Each line of the listing that contains "dropdown" should be found and copied.
-- -- --
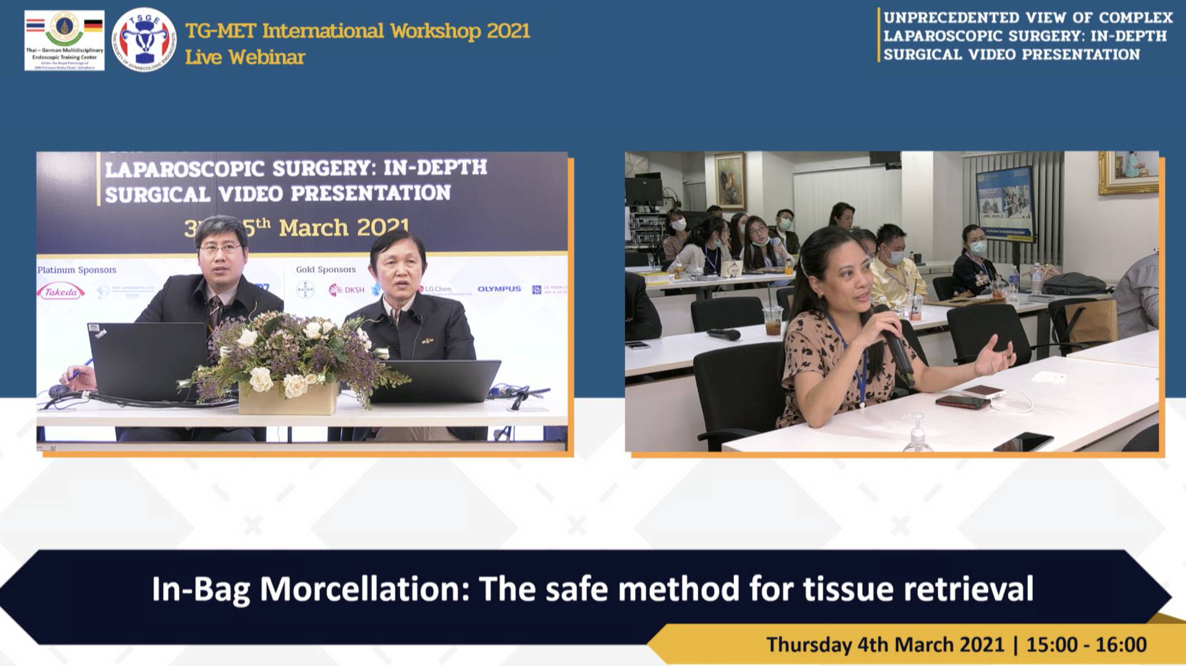Click the Thursday 4th March 2021 time banner
Viewport: 1186px width, 666px height.
point(956,644)
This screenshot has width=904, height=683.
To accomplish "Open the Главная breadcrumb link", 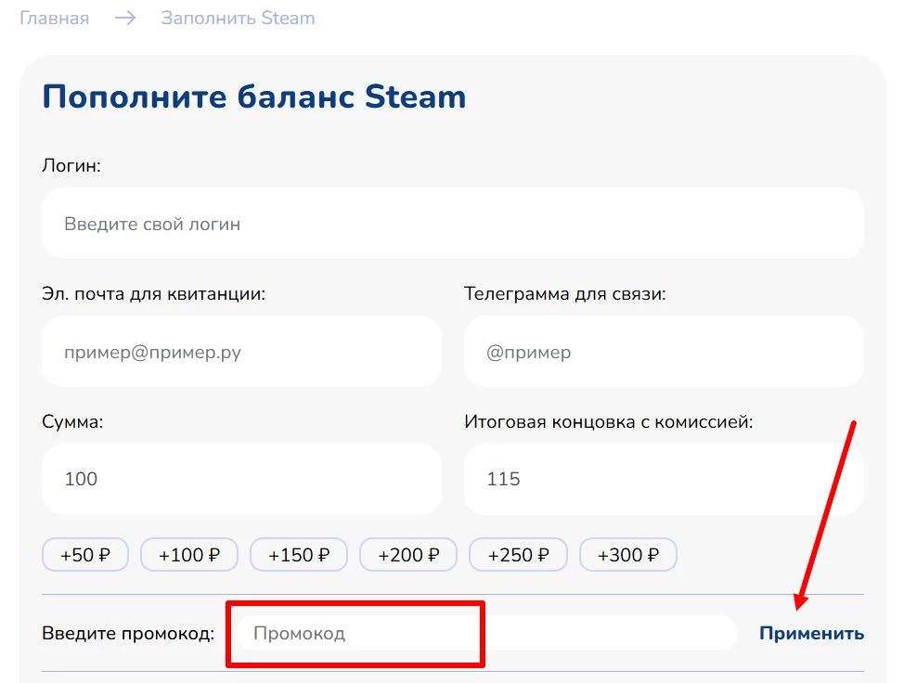I will click(54, 18).
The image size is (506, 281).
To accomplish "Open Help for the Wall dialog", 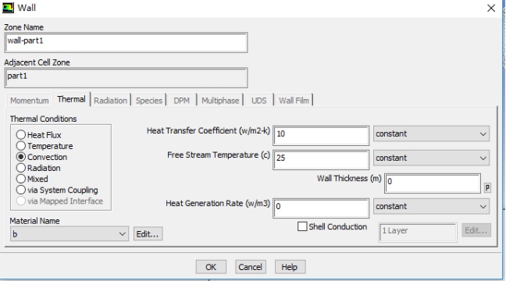I will click(x=290, y=267).
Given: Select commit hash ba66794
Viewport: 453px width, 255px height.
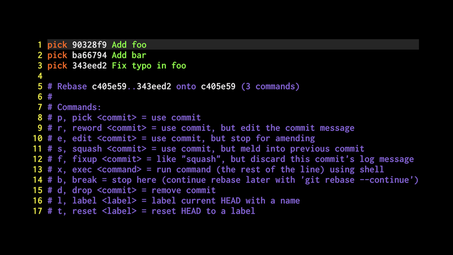Looking at the screenshot, I should 89,56.
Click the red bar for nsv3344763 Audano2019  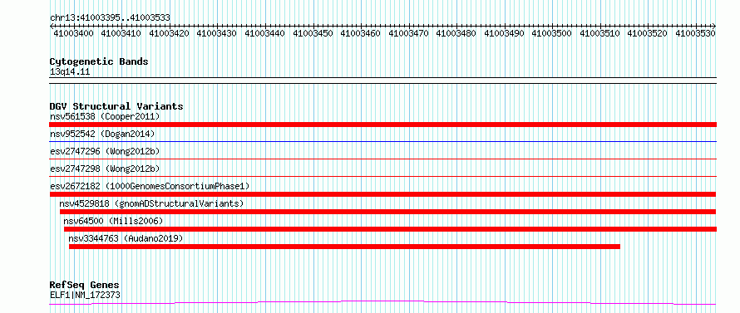(x=344, y=247)
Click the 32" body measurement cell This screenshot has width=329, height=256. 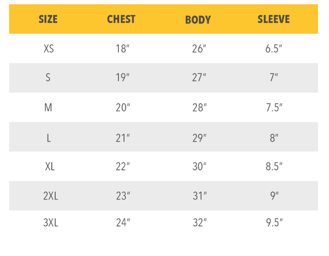tap(200, 223)
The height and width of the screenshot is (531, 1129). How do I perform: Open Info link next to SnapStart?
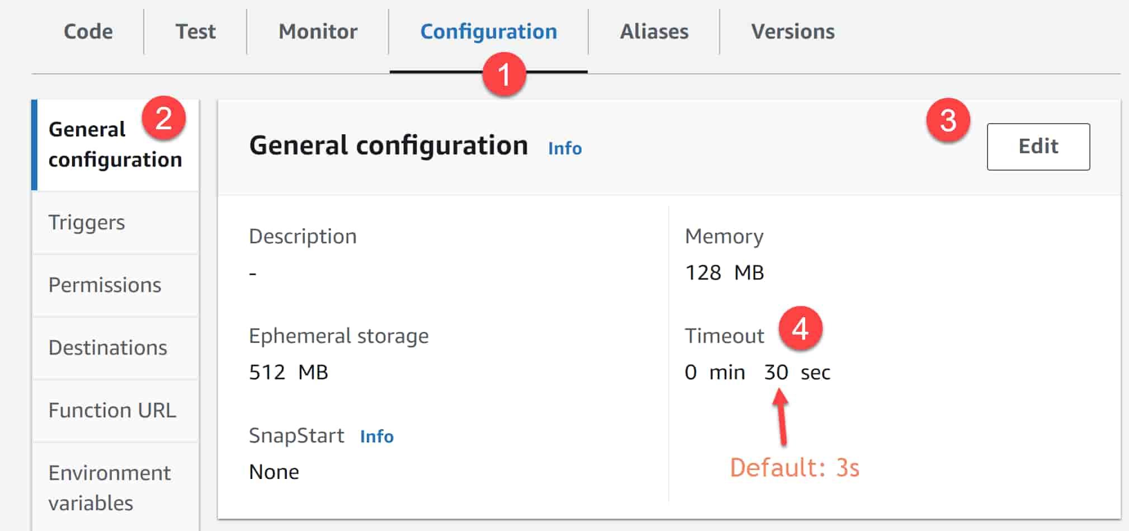pyautogui.click(x=376, y=436)
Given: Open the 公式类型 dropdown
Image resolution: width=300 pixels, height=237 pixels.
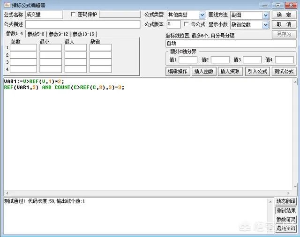Looking at the screenshot, I should (x=202, y=15).
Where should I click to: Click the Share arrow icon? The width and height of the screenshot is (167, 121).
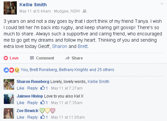point(68,58)
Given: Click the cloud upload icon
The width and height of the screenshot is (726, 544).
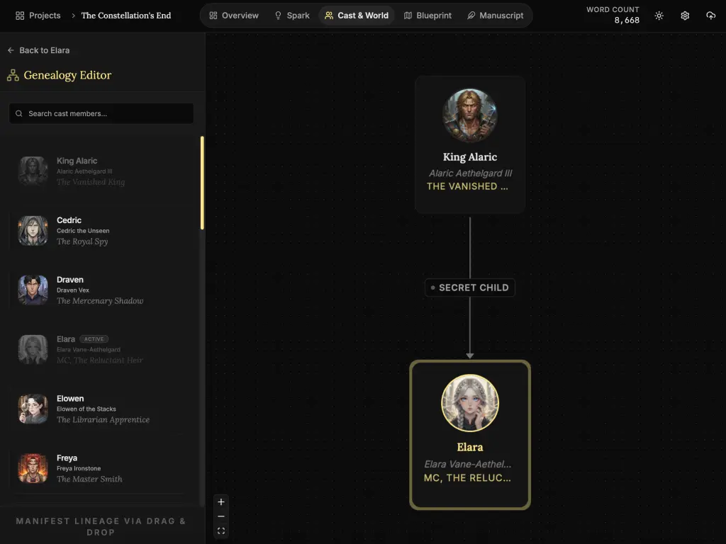Looking at the screenshot, I should click(710, 16).
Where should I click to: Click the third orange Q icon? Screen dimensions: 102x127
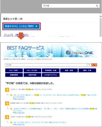pos(7,117)
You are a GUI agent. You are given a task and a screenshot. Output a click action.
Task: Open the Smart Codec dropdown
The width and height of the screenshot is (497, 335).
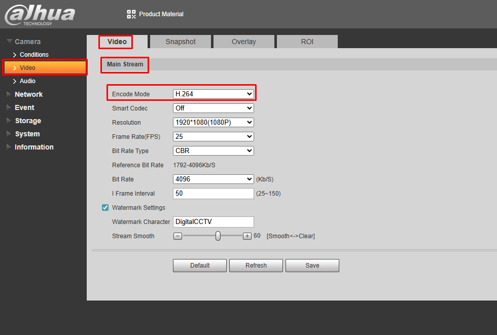(213, 108)
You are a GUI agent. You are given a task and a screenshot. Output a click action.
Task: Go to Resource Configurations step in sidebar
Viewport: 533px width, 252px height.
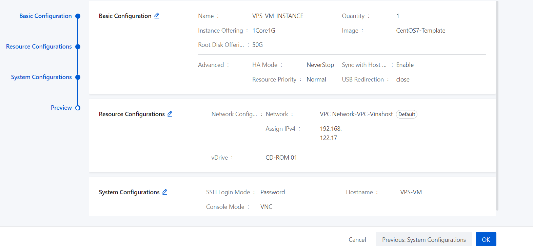click(x=39, y=47)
-- -- --
» **SOLUTION TO THIS EXERCISE**:
Given: Open the 公式类型 dropdown
Task: Open the Smart Codec dropdown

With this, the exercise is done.